Throughout their conversation, the Lear had been descending, and now it landed, so that both of them went staggering, grabbing at seats as the plane braked, turning from the runway toward Fatima, Ibrahim, Khazid and several policemen who were waiting.
On the Lear, the engines were switched off, and as Sara pulled herself up, Owen Rashid moved in to the cabin from the flight deck. He didn’t know what to say, a kind of desperation on his face.
“What on earth are you playing at?” she demanded. “Does Jean Talbot know about this?”
“Of course not.”
“Ali Selim?” she said. “What’s that all about? You’re a friend of the Prime Minister, for God’s sake.”
“And not only half Arab but nephew of the Sultan of Rubat, who could die any day now.”
“What’s that got to do with anything?”
“Al Qaeda has got me by the throat, it’s that simple. They want me to inherit.”
She turned to Henri. “What’s your excuse?”
“We don’t make excuses in the Foreign Legion. If I didn’t do what Ali Selim wanted, I’d be a marked man. Alas, I was looking out for a friend who had enough sense to run away from this party.”
She nodded as Owen opened the airstair door. “So what comes now?”
“Ali Selim is waiting to meet you on a dhow called Monsoon, moored in the harbor,” Owen said. “Meet the welcoming committee. The fat man in uniform is Colonel Khazid, the chief of police, and it would be useless to seek his help. He’s Al Qaeda to the hilt—they all are in this town. The woman is Fatima Karim, who handles administration for Selim. The big man in black is Ali Selim’s bodyguard, Ibrahim.”
“We’ve met before,” Sara said. “But at a distance, I’m happy to say.”
She went down the steps, as they moved toward her, and it was Fatima who took charge. “Captain Gideon, you will come with me. Mullah Ali Selim is most anxious to meet you.”

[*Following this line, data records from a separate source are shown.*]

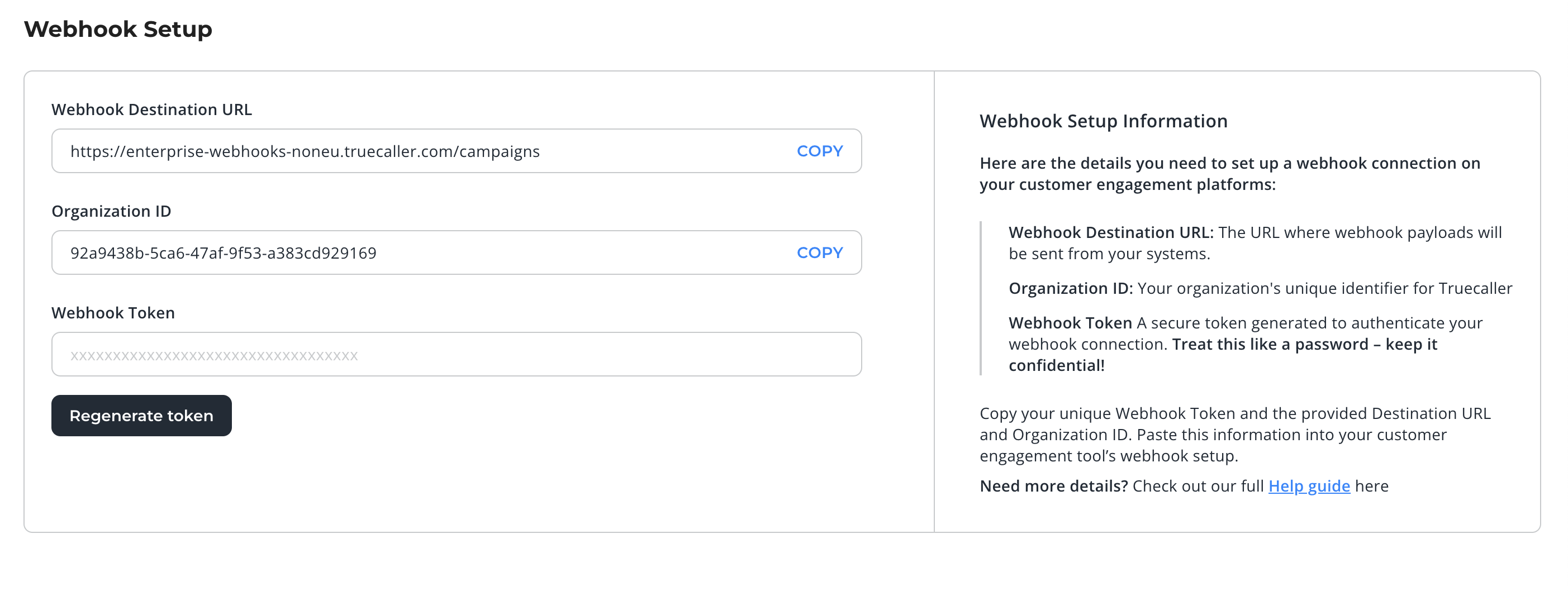The height and width of the screenshot is (591, 1568).
Task: Click the bold Organization ID description term
Action: click(x=1070, y=288)
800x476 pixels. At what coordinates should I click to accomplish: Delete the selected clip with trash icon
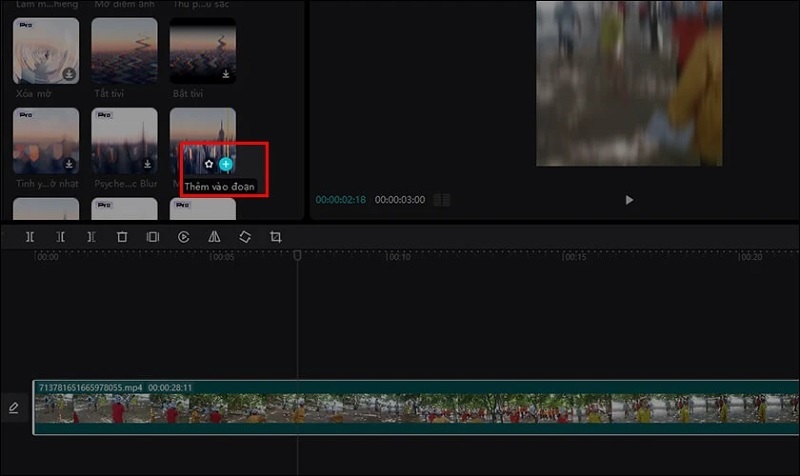click(x=122, y=237)
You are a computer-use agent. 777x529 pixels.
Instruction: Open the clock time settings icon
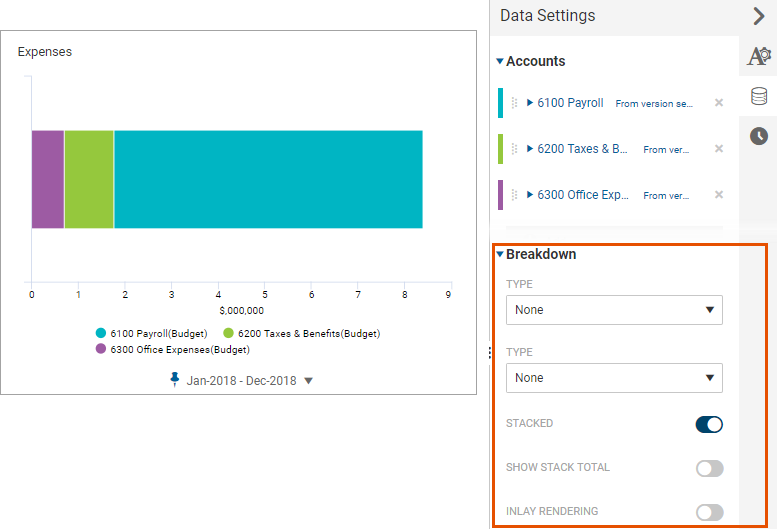pyautogui.click(x=759, y=136)

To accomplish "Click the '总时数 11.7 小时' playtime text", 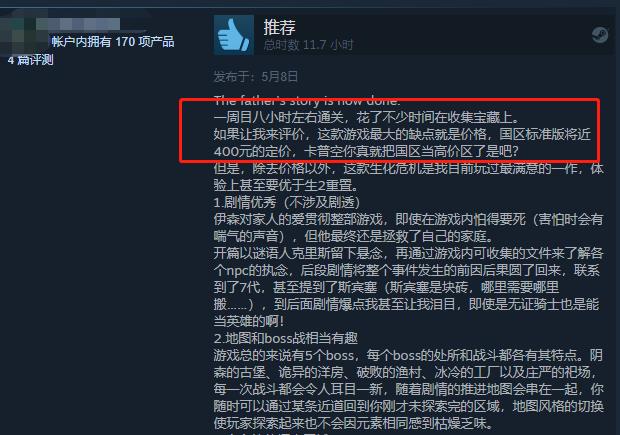I will [308, 45].
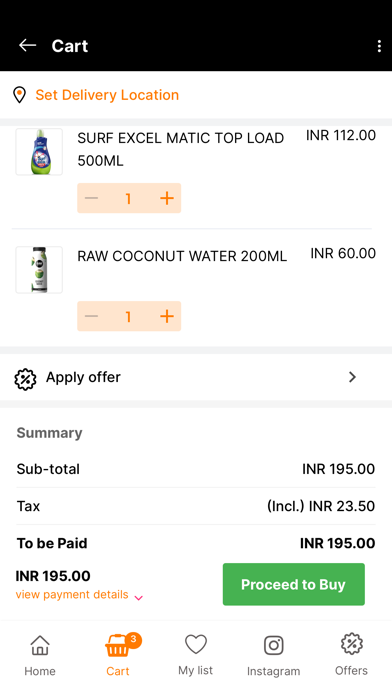Switch to the Home tab

(x=40, y=656)
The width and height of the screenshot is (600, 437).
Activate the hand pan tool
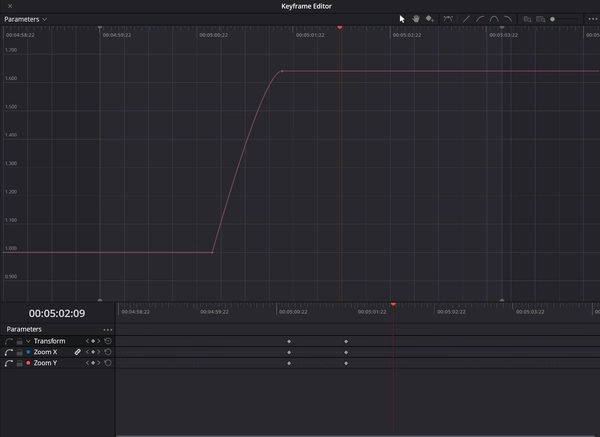tap(415, 18)
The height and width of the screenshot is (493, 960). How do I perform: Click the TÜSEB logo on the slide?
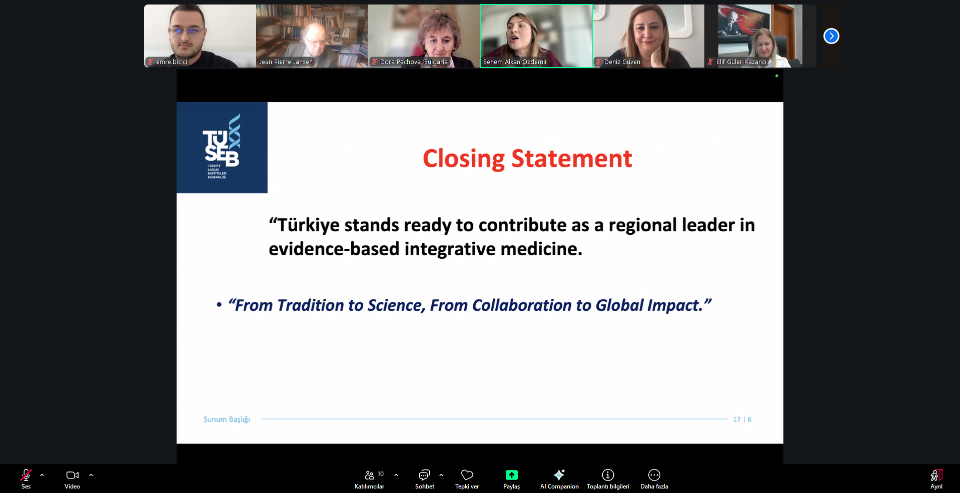click(222, 147)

“A great honor, I’m sure, which I could do without, but I don’t appear to have much choice in the matter.” She followed Fatima, Ibrahim leading the way. When he opened the rear door of the car and turned to face her, she said, “Why, Ibrahim, it’s you. Last time I saw you was in Amira, with fifteen or sixteen dead men in the street.” His stare was frightening, but Sara smiled. “Oh, dear, were they friends of yours?”
She got in the car, and Fatima joined her. “Be careful, Captain, Ibrahim is a dangerous man.”
He got in the front beside a police driver, and Sara said, “Not to me, because his boss wouldn’t like it. In any case, if this thing is going the way I suspect, then I’m far too valuable.”
“I’d take care, Captain, I really would.”
“I’m a serving soldier in the British Army, shot in combat in Afghanistan, a permanent limp in the right leg. I’ve killed many Taliban, which means many Muslims. What can Ibrahim do to me that has not been done? Ravish me? But what kind of dog does that? Not a real man, certainly.”